The PABP was implanted in the descending aorta by left thoracotomy; implantation was performed without cardiopulmonary support. During pump insertion, the proximal and distal ends of the device implant site were temporarily cross-clamped. Only simple suture was needed to secure the PABP after intraaortic T-manifold embedment followed by the subsequent release of the cross-clamp. The cross-clamped period, hence, was generally maintained for <3 minutes.

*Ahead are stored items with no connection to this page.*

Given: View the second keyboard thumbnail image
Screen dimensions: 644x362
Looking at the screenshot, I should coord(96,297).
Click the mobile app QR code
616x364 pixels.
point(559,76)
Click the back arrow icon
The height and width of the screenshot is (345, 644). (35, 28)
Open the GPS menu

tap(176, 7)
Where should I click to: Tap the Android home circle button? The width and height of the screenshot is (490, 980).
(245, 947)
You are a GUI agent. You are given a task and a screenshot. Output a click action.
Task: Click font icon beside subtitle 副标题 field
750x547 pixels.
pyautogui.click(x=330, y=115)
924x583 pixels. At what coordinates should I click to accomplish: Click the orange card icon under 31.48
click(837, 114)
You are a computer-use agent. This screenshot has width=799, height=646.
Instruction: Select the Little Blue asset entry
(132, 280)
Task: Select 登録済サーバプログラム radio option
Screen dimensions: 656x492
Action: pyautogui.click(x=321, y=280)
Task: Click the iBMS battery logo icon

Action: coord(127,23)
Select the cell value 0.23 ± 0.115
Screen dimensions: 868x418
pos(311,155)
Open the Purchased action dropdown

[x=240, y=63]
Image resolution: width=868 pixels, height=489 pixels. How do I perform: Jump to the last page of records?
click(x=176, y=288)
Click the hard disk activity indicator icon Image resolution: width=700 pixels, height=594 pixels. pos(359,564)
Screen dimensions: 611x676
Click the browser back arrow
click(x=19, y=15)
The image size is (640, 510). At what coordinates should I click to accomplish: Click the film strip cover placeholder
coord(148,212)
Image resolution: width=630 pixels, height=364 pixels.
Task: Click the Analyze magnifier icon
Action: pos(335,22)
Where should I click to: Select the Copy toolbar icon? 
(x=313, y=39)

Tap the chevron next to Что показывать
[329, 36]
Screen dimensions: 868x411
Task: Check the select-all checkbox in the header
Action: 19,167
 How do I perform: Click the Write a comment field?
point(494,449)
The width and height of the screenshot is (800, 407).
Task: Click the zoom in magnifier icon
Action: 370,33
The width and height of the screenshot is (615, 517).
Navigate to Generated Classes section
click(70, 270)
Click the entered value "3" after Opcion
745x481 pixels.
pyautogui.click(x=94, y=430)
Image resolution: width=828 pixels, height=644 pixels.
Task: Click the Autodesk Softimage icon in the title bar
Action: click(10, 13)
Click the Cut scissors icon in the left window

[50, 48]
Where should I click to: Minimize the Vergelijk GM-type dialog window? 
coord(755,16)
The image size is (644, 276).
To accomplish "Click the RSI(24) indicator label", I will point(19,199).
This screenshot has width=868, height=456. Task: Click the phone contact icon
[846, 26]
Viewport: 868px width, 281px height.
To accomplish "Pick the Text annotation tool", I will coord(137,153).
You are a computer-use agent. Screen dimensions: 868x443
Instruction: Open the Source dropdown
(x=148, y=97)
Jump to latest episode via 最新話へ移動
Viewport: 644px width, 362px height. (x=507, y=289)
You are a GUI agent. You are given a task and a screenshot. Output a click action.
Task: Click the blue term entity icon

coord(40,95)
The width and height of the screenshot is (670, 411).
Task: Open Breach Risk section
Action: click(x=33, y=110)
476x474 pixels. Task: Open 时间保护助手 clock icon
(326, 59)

Animal Model and Instrumentation
The acute studies were performed on eight domestic Lanyu mini pigs, weighing from 60 to 80 kg (mean: 67.4 ± 2.7 kg). This study was approved by the Experimental Animal Committee of National Cheng Kung University Medical Center. The animals received humane care in compliance with the “Guide for the Care and Use of Laboratory Animals” (NIH publication no. 86-23, revised 1996). These pigs were randomly divided into two study groups: IABP group (n = 4) and PABP group (n = 4). Animals were premedicated by subcutaneous injection of the mixture of 6 mg/kg Zoletil plus 1.5 mg/kg Rompan and 0.02 mg/kg Atropine. Anesthesia was maintained using isoflurane in oxygen after endotracheal intubation. Left thoracotomy was performed at the fifth intercostal space with the fifth and sixth ribs removed to obtain chest access and to create space for the installation of measurement probes. Pericardium was incised, and a cradle was made to expose the heart. Cannulations were made in the left carotid artery and jugular vein to measure ascending aortic pressure (AoP) and central venous pressure (CVP), respectively; the right atrium apex to measure the right ventricular pressure (RVP); the left atrium apex to measure the left ventricular pressure (LVP). The left anterior descending (LAD) artery was dissected free for the coronary flow rate (CoF) measurement using a Transonic perivascular probe MA 2.5PSS (Transonic Systems Inc., Ithaca, NY). Both aortic (AoF) and pulmonary arterial (PAF) flow rates were measured using the Transonic probes MA20PAX. Additional pressure and flow rate measurements (for the PABP group only) were performed in the up- and downstream sites around the anastomosed T-manifold.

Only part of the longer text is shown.